Text:
12. Shri Selvaraju a mahazar witness had deposed that the date below his signature was not put by him. One of the inspectors Shri Arunachalam who visited the factory on 10-2-93 and drafted the mahazar stated that he did not remember when they entered the factory. It was not department’s case that any quantity of raw material, covered by any bills was not entered in accounts. It was not correct that the assessee had not disputed the figures in Chit No. 1 for the other materials and ‘in a way have also conceded that 1567 bags of potassium chloride shown as receipt as a possibility’. This observation of the Commissioner was not correct. The denial and retraction in letter dated 26-6-93 of Shri Satyanarayana were ignored by the adjudicating authority.
13. Shri VP Namasivayam, learned Consultant for the appellants submitted that as no case of suppression of receipt of raw materials or, production or clearance of Potassium Chlorate without payment of duty was established, the proviso to Section 11A(1) of the Act, was not attracted. The following case law were cited to support the appellants’ claim that without cogent and positive evidence of unaccounted clearance, particulars found on some loose sheets could not be made basis for demand of duty :
(1) Rouchas Watches v. CCE []
(2) Pilot Industries v. CE []
(3) Melton India (P) Ltd. v. CCE []
(4) OPEL Alloys v. CCE []
(5) Rajasthan Foils Pvt. Ltd. v. CCE []
(6) Hiltons Tobacco Ltd. v. CCE []
(7) Premium Packing Pvt. Ltd. v. CCE []
14. Shri B.L. Meena, learned SDR reiterated the reasoning adopted by the Commissioner and reiterated the arguments.

Source material:
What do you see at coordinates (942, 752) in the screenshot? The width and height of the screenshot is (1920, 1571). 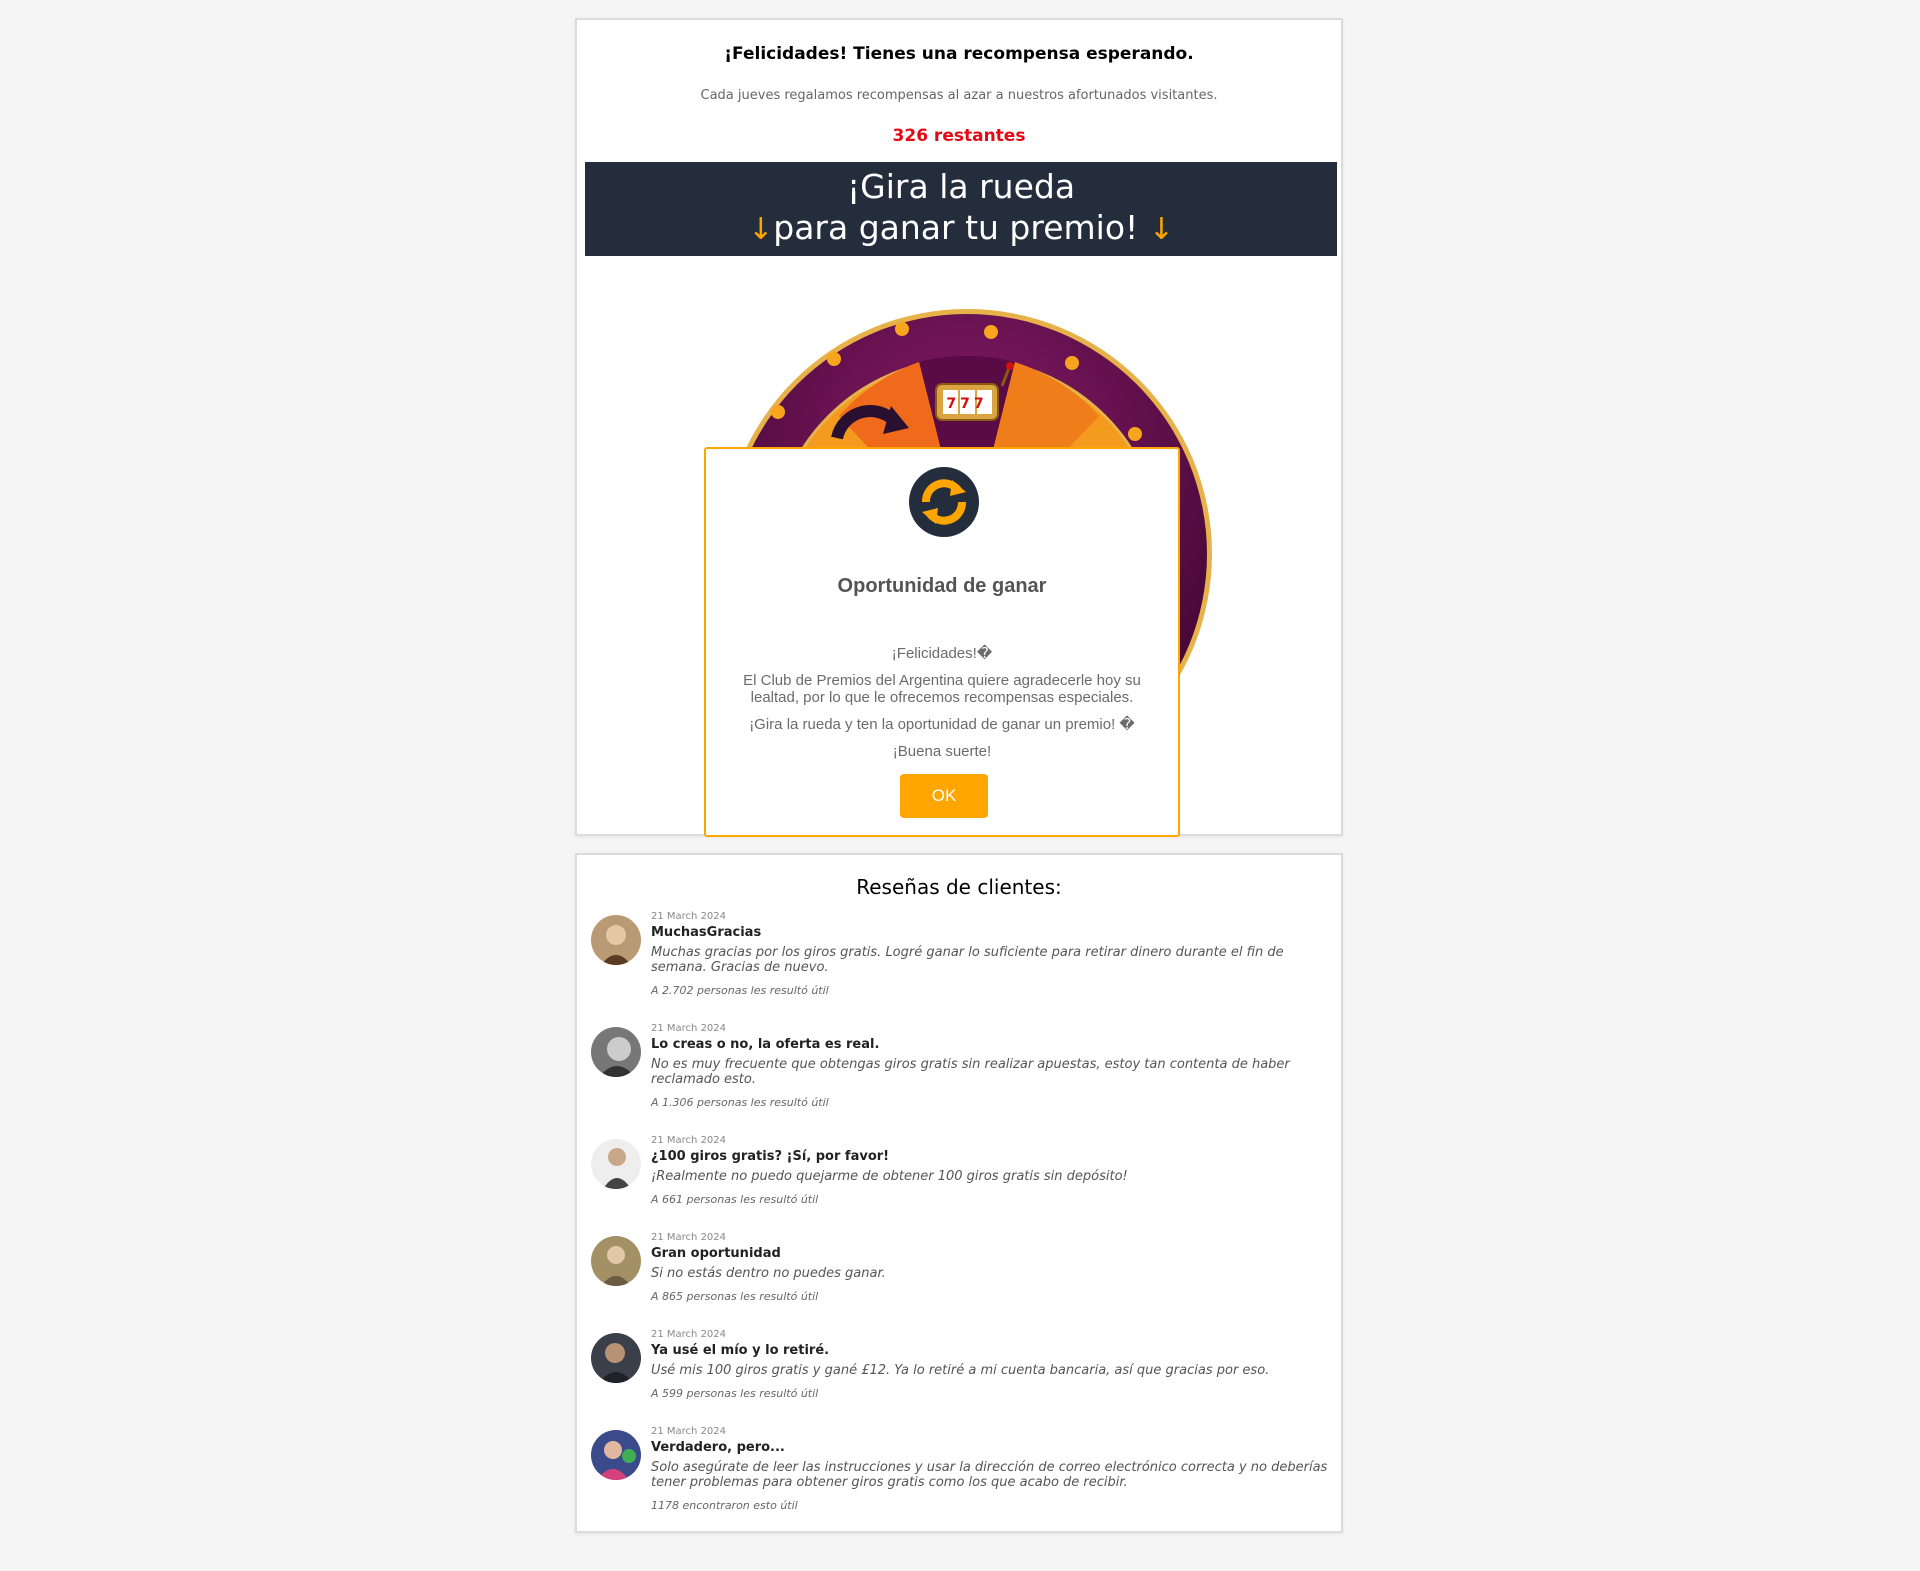 I see `modal-luck: ¡Buena suerte!` at bounding box center [942, 752].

Work instructions:
1) Translate this sentence from the tribunal text into Spanish: "This observation of the Commissioner was not correct."
2) Reproduce the part of the tribunal text starting at "12. Shri Selvaraju" and ending at "the adjudicating authority.".

Answers:
1) Esta observación del Comisionado no era correcta.

2)
12. Shri Selvaraju a mahazar witness had deposed that the date below his signature was not put by him. One of the inspectors Shri Arunachalam who visited the factory on 10-2-93 and drafted the mahazar stated that he did not remember when they entered the factory. It was not department’s case that any quantity of raw material, covered by any bills was not entered in accounts. It was not correct that the assessee had not disputed the figures in Chit No. 1 for the other materials and ‘in a way have also conceded that 1567 bags of potassium chloride shown as receipt as a possibility’. This observation of the Commissioner was not correct. The denial and retraction in letter dated 26-6-93 of Shri Satyanarayana were ignored by the adjudicating authority.